>> BEGIN EXERCISE MATERIALS
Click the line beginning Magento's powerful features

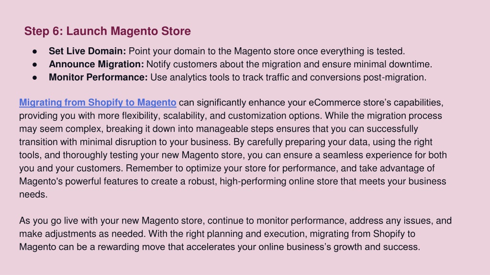233,181
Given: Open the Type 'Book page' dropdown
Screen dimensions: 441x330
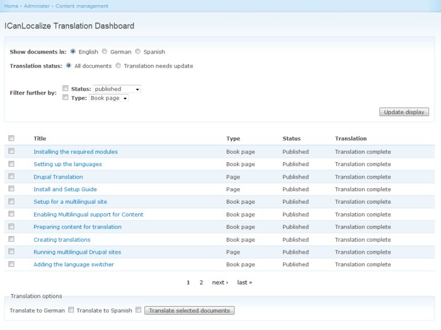Looking at the screenshot, I should point(109,98).
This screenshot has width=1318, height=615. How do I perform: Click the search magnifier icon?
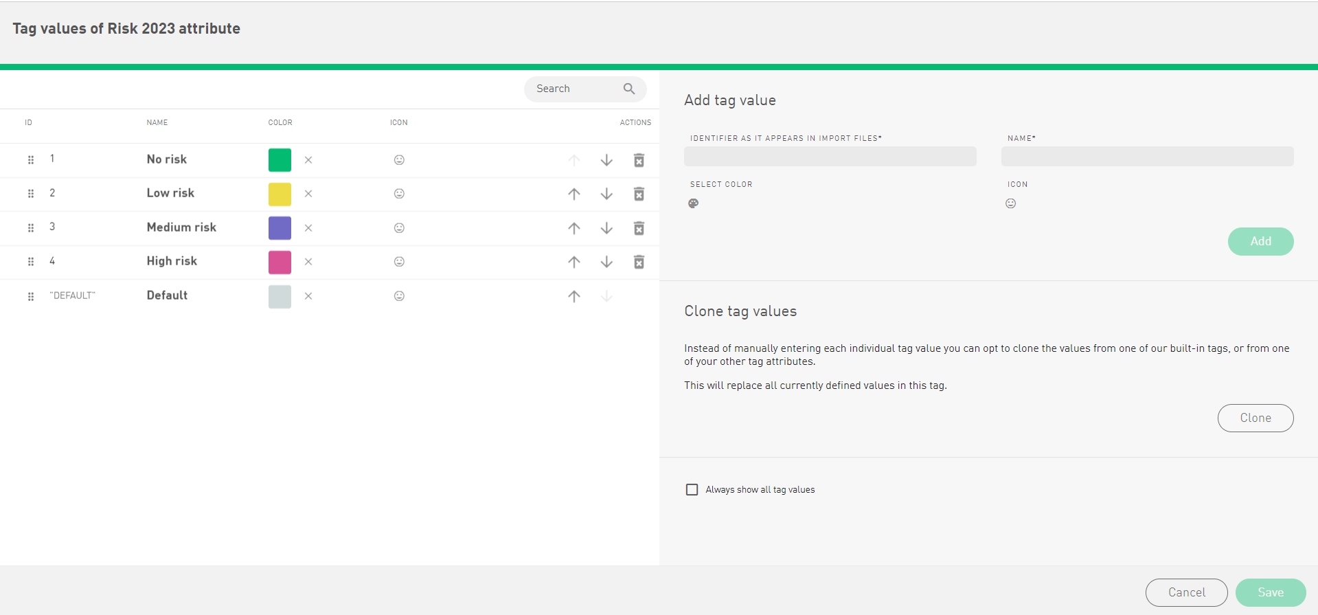coord(628,89)
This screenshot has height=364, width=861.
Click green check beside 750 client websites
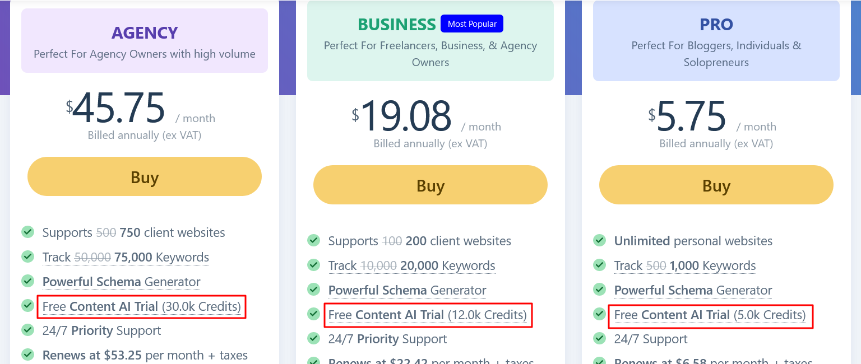tap(27, 232)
>> END EXERCISE MATERIALS
Reproduce the lines above word for word, leaving out the pictures.

Click the line beginning Magento's powerful features

233,181
Given: Open the Type 'Book page' dropdown
Screen dimensions: 441x330
Looking at the screenshot, I should point(109,98).
This screenshot has width=1318, height=615. How do I perform: Click the search magnifier icon?
coord(628,89)
This screenshot has height=364, width=861.
Click green check beside 750 client websites
tap(27, 232)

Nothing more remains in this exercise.